Already esteemed within the Web3 sector, Galaxis is celebrated for its notable collaborations with figures such as Mike Tyson and Steve Aoki, as well as partnerships with major entities including the NBA. These collaborations have solidified Galaxis’s reputation as a formidable force, adept at transforming the core of decentralized communities and redefining norms for digital interaction and ownership.
Rush Luton, CEO of CoinMarketCap said: “We’re thrilled to welcome Galaxis to CMC Labs. At CoinMarketCap, we are on a mission to accelerate the crypto revolution and Galaxis’ no-code platform does just that, making it easier than ever to create highly engaged Web3 communities. We have huge ambitions for what we can build together”
Through the incubation of Galaxis, CoinMarketCap extends far more than just strategic support; it opens the door to its vast market insights, unparalleled expertise, and a global audience unparalleled in the crypto space. This alliance is set to dramatically boost Galaxis’s growth trajectory, with an eagerly awaited project launch at the end of this year’s first quarter. The partnership has already triggered an increase in Galaxis Engines sales, indicative of the community’s strong belief in Galaxis’s vision.

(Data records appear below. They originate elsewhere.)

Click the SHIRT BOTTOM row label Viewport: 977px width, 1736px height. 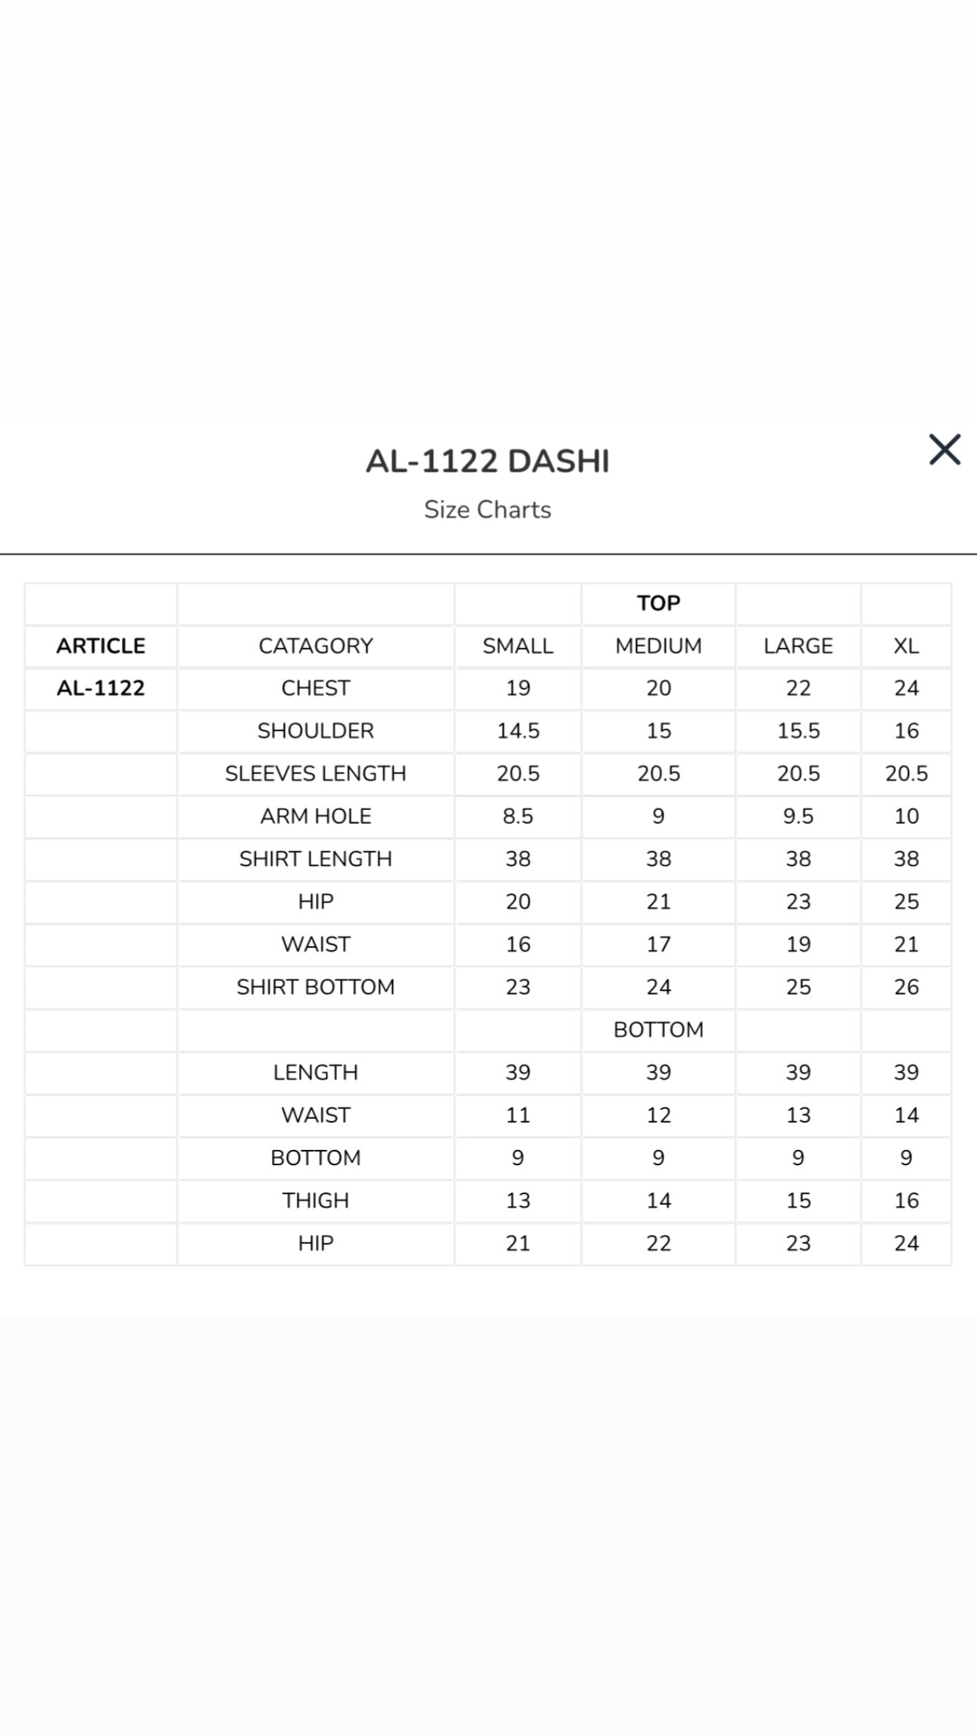[x=316, y=987]
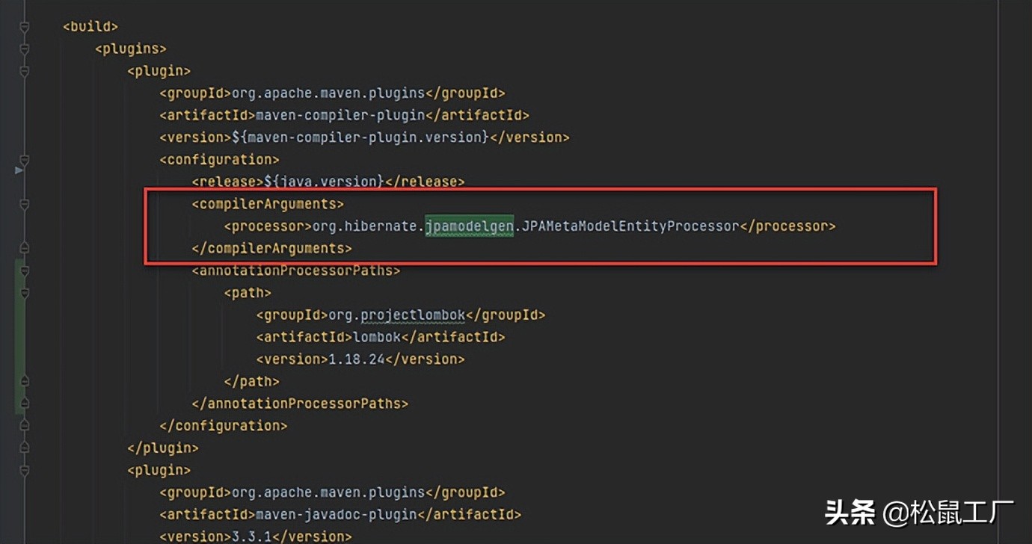This screenshot has height=544, width=1032.
Task: Click the fold icon next to annotationProcessorPaths
Action: pyautogui.click(x=24, y=270)
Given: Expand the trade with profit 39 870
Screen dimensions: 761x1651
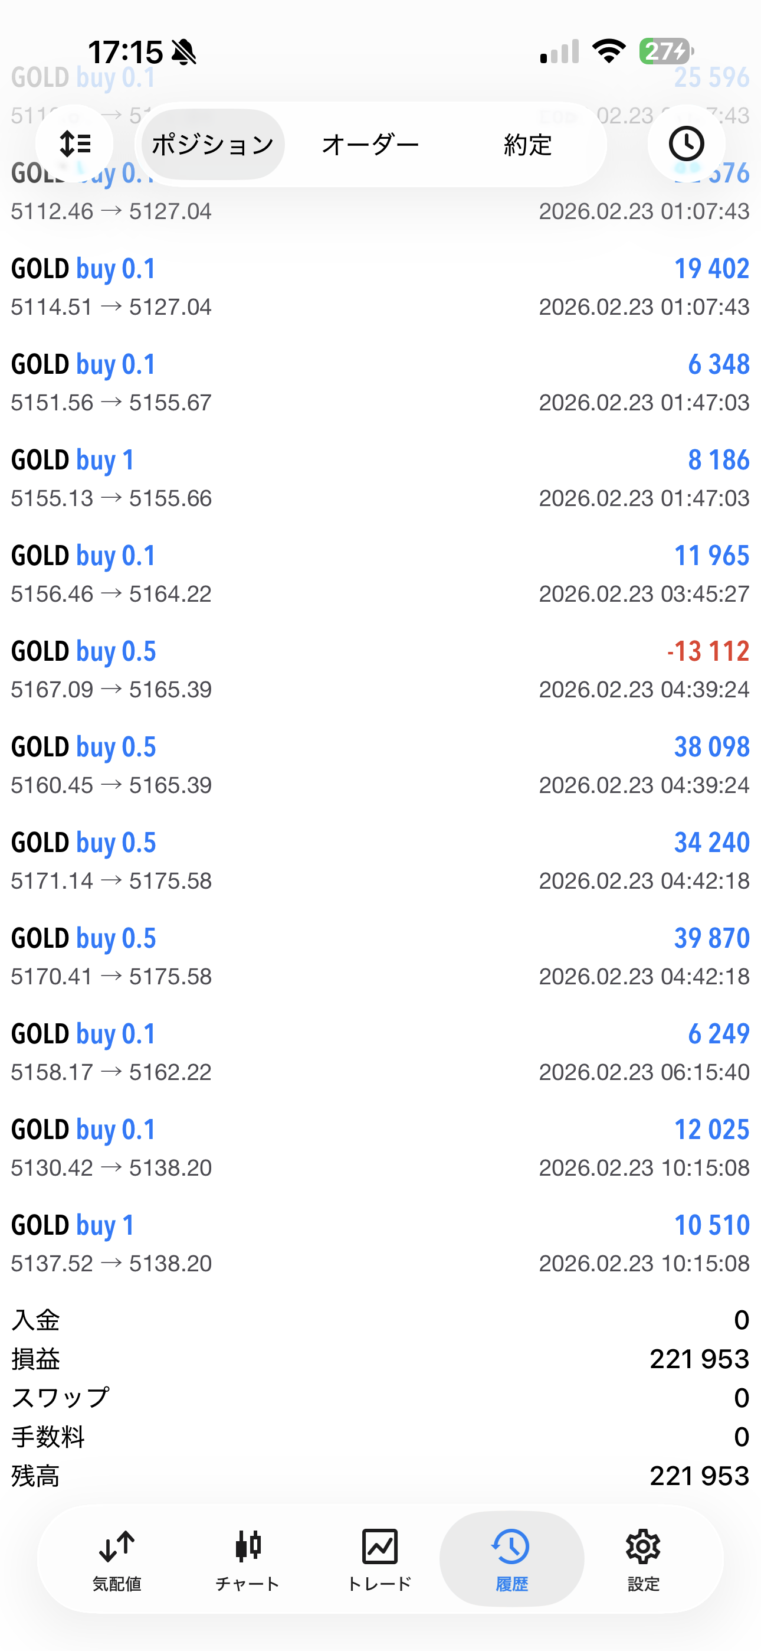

“With the support from CMC, Galaxis is poised to redefine what it means to be a part of a decentralized community. Our platform’s innovative approach to NFT membership cards is just the beginning. We’re not just creating digital collectibles; we’re building gateways to new forms of interaction and community engagement,” says Andras Kristof, CEO of Galaxis.
With support from CMC, Galaxis aims to broaden its market influence, maximizing the incubation grant to enhance its presence and impact within the Web3 ecosystem. This collaboration transcends a mere investment; it embodies a mutual dedication to advancing the frontiers of digital collectibility and community interaction, heralding a novel phase of decentralized innovation.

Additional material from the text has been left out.